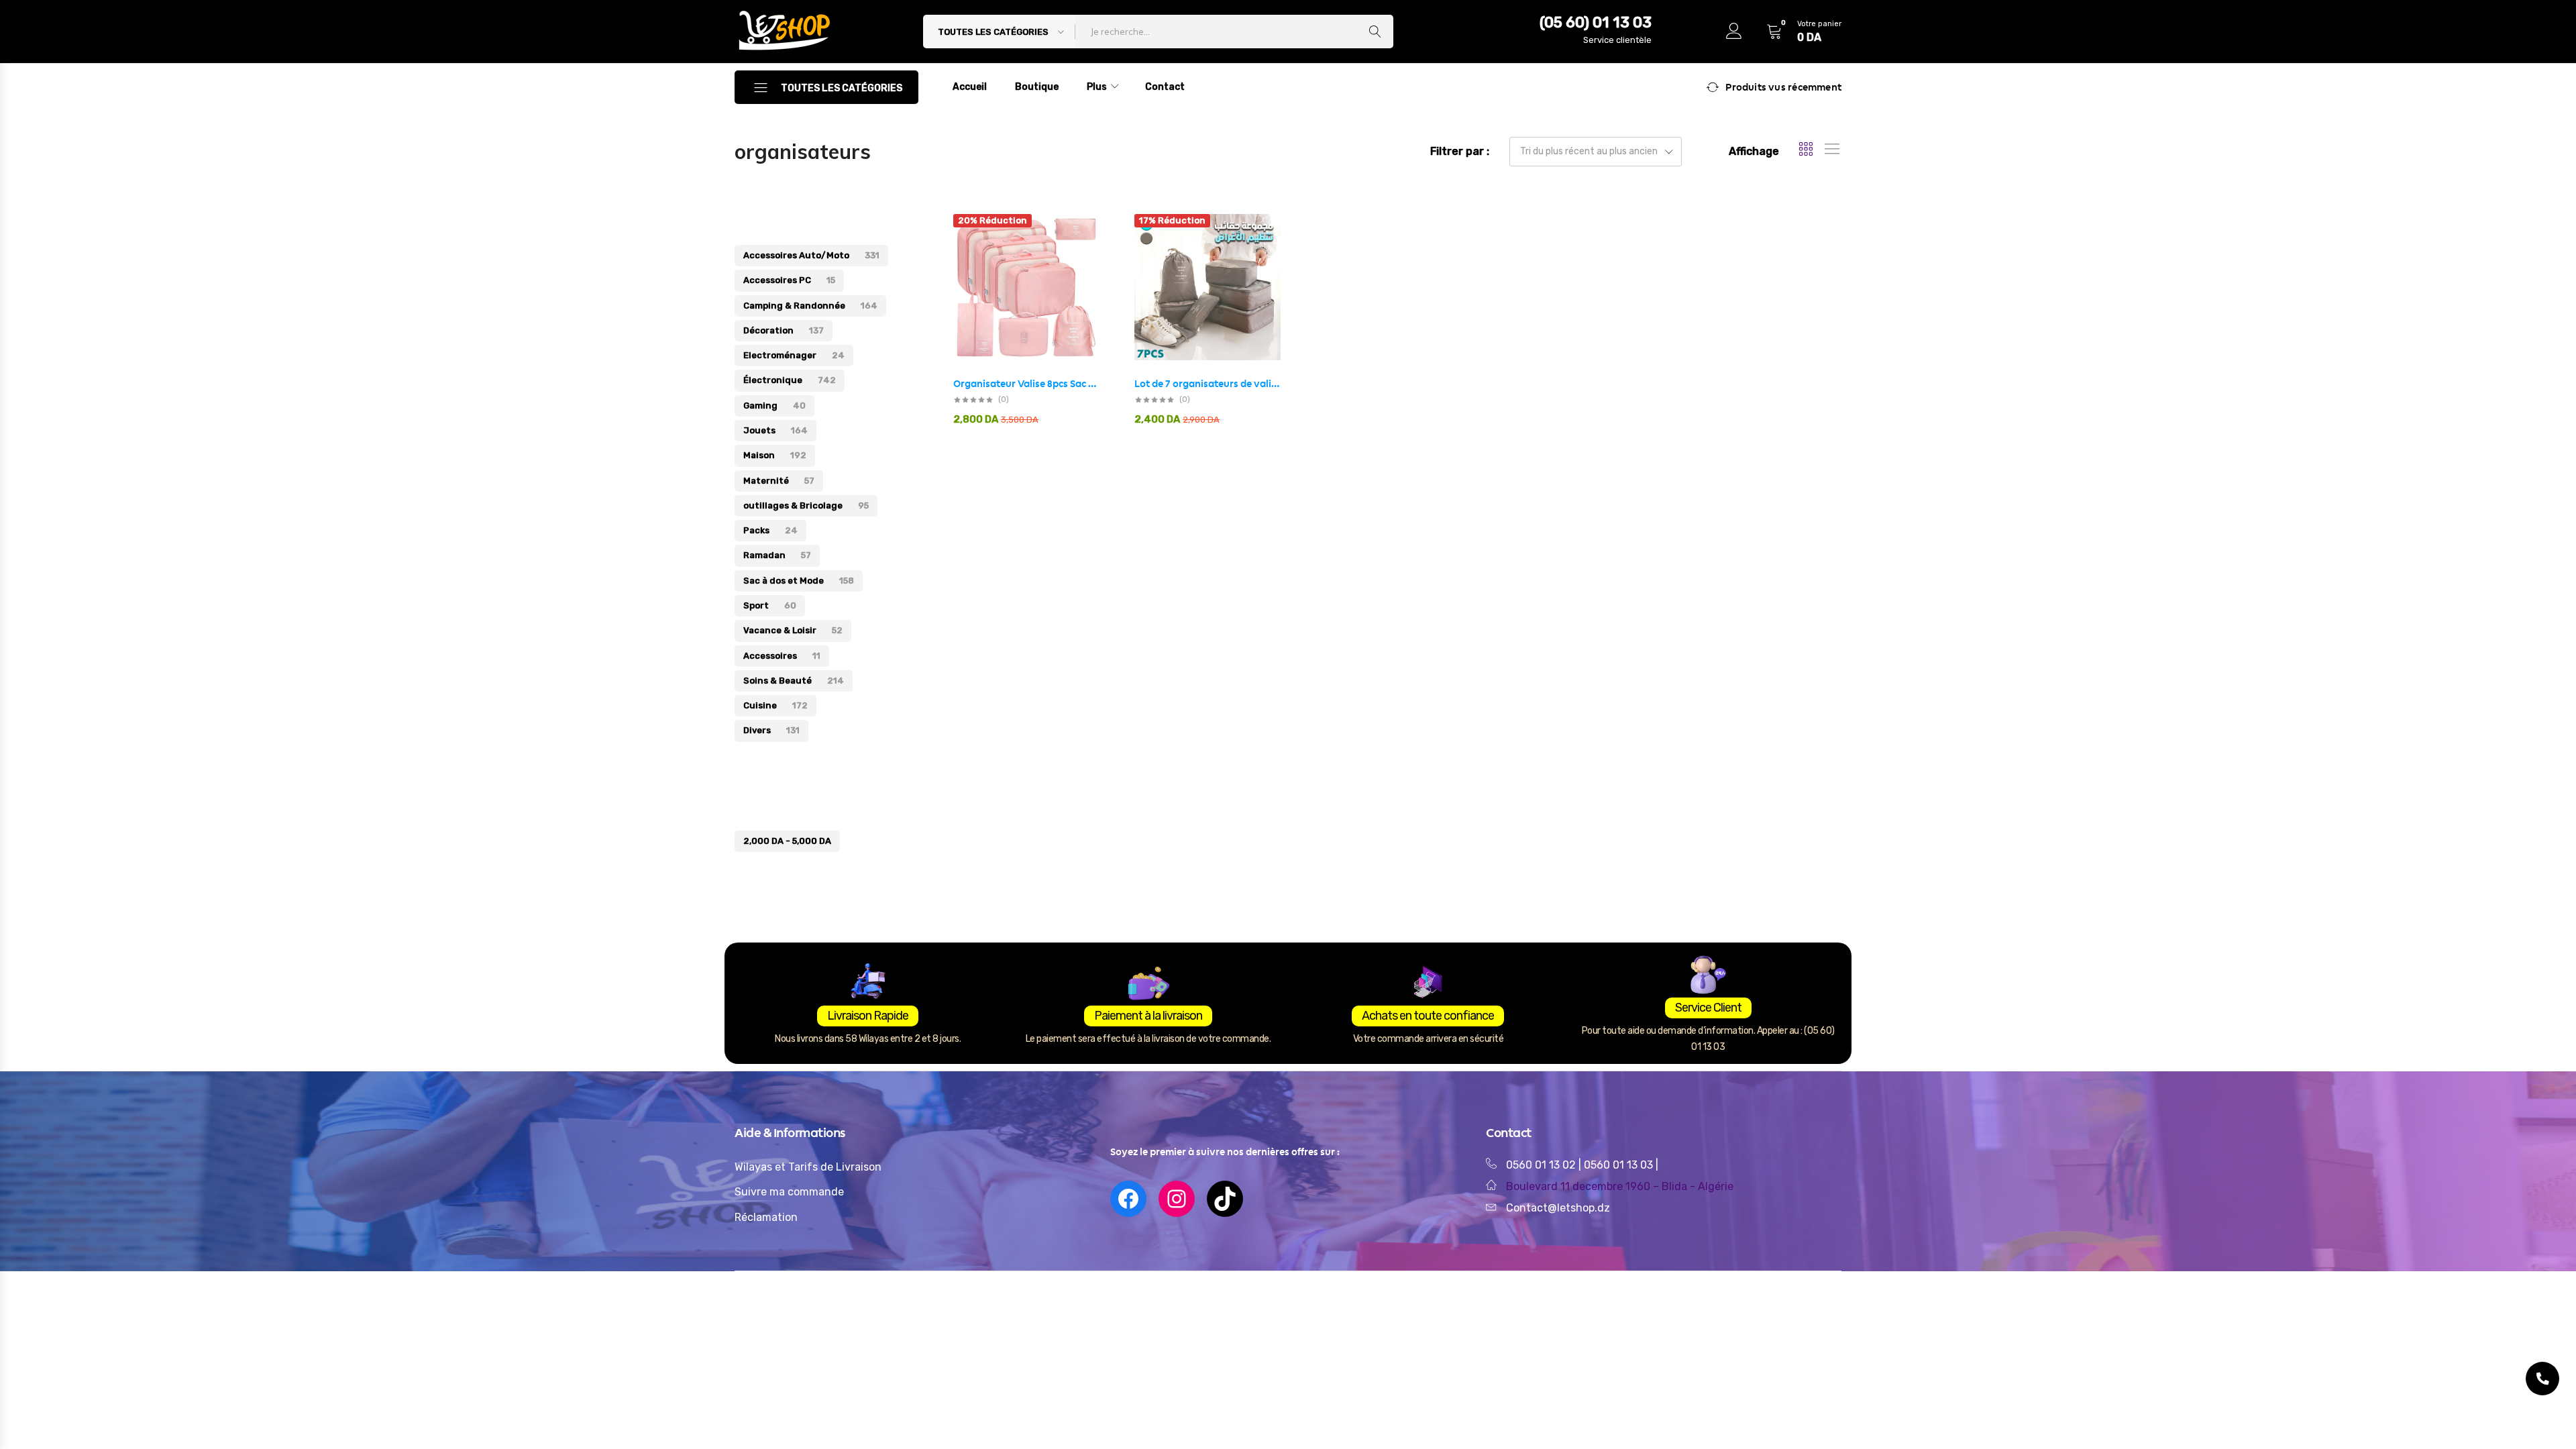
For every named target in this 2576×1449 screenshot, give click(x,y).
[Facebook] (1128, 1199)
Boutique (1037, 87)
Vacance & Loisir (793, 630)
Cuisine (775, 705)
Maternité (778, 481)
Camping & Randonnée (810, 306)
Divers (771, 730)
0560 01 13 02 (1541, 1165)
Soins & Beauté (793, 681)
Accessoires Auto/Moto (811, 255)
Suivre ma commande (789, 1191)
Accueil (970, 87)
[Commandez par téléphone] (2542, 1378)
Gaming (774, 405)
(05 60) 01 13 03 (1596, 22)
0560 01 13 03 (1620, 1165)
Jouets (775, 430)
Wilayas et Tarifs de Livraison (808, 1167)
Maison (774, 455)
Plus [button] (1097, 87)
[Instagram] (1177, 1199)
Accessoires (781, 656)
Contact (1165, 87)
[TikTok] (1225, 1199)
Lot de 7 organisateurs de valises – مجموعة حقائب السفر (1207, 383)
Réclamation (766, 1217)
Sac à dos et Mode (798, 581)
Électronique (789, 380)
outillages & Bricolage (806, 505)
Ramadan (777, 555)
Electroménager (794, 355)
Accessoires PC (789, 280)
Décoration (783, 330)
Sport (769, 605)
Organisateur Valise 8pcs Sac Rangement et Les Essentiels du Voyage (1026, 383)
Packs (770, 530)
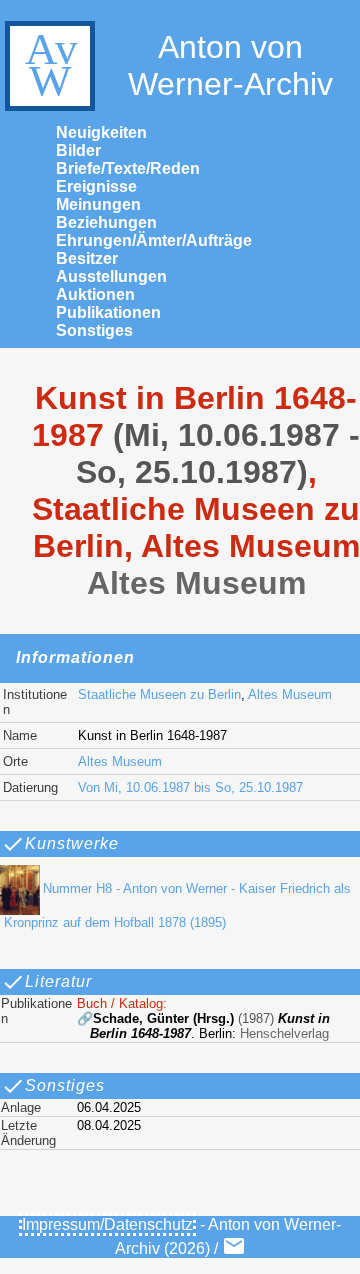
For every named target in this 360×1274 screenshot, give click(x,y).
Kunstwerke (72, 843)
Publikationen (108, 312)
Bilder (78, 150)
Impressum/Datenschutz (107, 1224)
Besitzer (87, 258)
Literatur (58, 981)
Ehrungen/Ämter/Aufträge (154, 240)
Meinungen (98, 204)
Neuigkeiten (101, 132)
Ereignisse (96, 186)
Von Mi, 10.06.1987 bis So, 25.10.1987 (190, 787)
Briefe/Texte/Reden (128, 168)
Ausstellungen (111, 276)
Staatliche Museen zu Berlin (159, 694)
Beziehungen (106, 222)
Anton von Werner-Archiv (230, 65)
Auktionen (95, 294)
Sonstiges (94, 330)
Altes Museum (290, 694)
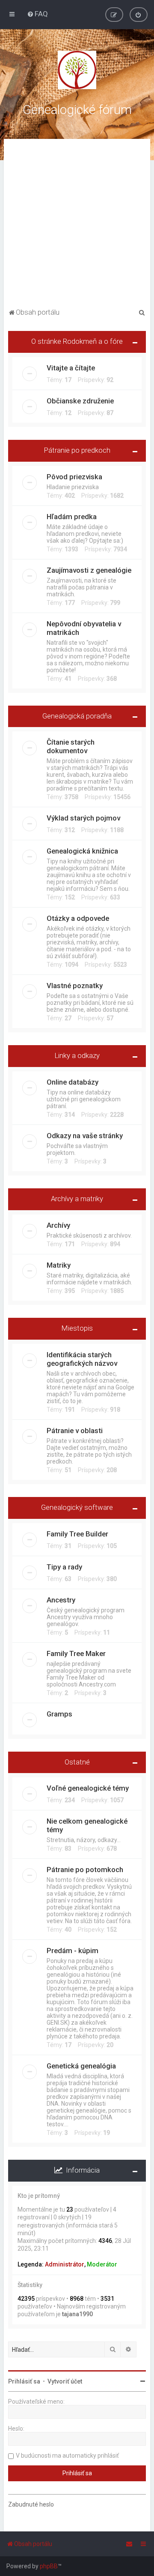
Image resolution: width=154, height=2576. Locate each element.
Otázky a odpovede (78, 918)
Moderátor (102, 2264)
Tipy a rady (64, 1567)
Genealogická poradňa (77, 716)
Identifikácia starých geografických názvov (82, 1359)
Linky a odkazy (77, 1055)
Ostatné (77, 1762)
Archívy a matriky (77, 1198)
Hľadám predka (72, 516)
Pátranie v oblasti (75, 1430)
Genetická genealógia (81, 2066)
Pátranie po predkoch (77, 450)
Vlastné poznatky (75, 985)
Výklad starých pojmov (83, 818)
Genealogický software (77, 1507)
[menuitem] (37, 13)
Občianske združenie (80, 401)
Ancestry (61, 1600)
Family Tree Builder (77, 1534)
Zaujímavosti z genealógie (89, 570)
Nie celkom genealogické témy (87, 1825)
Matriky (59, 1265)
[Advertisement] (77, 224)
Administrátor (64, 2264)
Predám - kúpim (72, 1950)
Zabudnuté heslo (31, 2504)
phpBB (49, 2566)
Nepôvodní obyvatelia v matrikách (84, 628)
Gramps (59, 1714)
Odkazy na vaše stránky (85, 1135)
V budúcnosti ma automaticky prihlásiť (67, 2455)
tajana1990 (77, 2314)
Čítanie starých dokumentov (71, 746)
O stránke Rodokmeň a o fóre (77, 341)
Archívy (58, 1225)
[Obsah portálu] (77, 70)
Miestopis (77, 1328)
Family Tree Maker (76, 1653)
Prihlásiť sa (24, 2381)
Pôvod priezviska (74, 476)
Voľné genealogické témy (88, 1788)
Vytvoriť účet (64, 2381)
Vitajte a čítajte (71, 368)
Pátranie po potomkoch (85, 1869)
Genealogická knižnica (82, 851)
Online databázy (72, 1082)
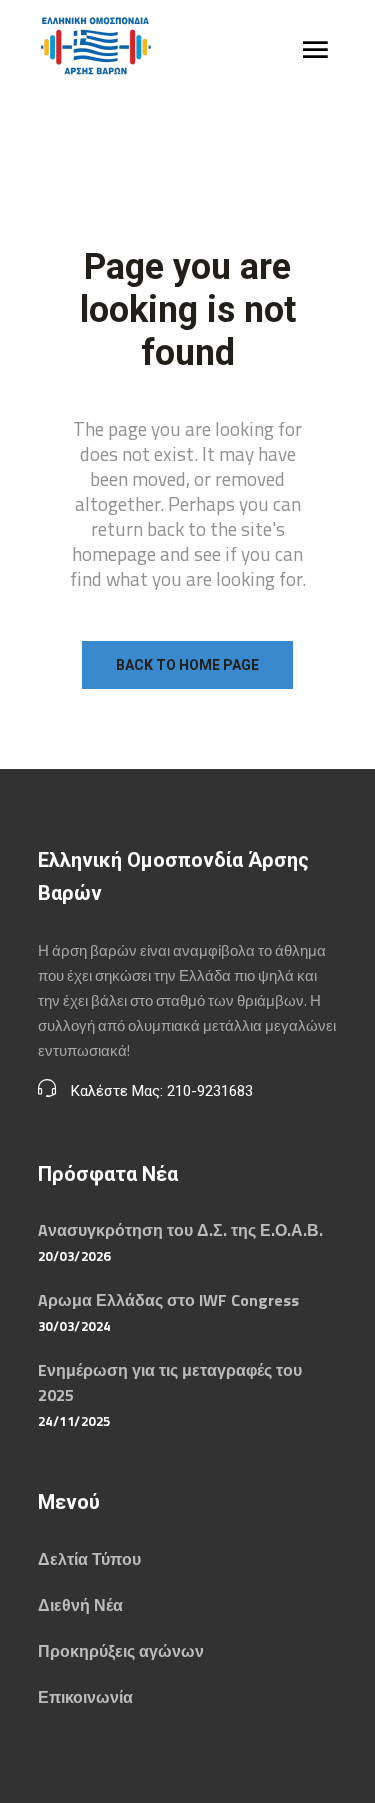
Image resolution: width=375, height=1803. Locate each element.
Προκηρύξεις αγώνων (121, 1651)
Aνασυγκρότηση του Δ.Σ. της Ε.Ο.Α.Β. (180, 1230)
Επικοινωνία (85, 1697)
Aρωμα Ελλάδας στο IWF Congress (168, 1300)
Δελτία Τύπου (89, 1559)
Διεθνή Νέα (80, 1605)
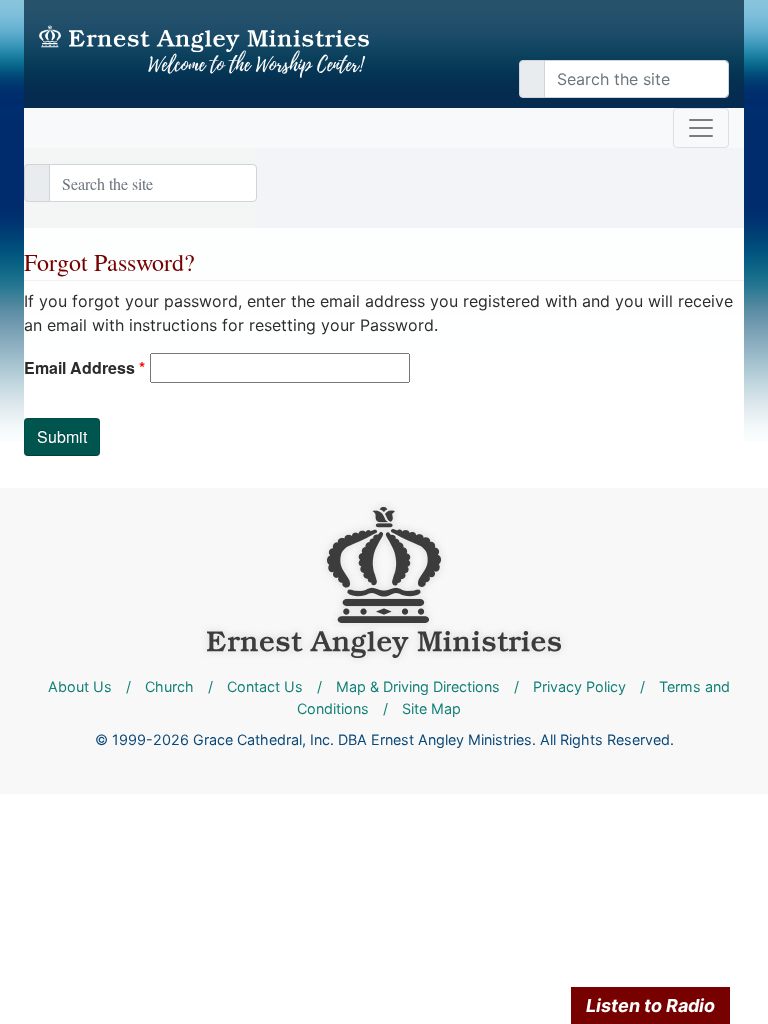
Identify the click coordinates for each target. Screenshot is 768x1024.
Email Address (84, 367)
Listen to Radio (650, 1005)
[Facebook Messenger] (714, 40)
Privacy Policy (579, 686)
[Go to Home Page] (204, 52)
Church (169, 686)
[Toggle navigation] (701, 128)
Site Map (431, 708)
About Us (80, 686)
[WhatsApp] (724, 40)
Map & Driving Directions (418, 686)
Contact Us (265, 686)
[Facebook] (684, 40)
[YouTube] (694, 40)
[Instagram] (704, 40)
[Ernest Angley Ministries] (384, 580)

::::

## EXERCISE OBJECTIVE
Above are some entries; copy exactly the lines from the line with "Image resolution: width=375, height=1803." through the line with "[Facebook] (684, 40)", both included, but none of the pictures.

## ANSWER TO THE PROBLEM
Image resolution: width=375, height=1803. Locate each element.
Προκηρύξεις αγώνων (121, 1651)
Aνασυγκρότηση του Δ.Σ. της Ε.Ο.Α.Β. (180, 1230)
Επικοινωνία (85, 1697)
Aρωμα Ελλάδας στο IWF Congress (168, 1300)
Δελτία Τύπου (89, 1559)
Διεθνή Νέα (80, 1605)
Identify the click coordinates for each target. Screenshot is 768x1024.
Email Address (84, 367)
Listen to Radio (650, 1005)
[Facebook Messenger] (714, 40)
Privacy Policy (579, 686)
[Go to Home Page] (204, 52)
Church (169, 686)
[Toggle navigation] (701, 128)
Site Map (431, 708)
About Us (80, 686)
[WhatsApp] (724, 40)
Map & Driving Directions (418, 686)
Contact Us (265, 686)
[Facebook] (684, 40)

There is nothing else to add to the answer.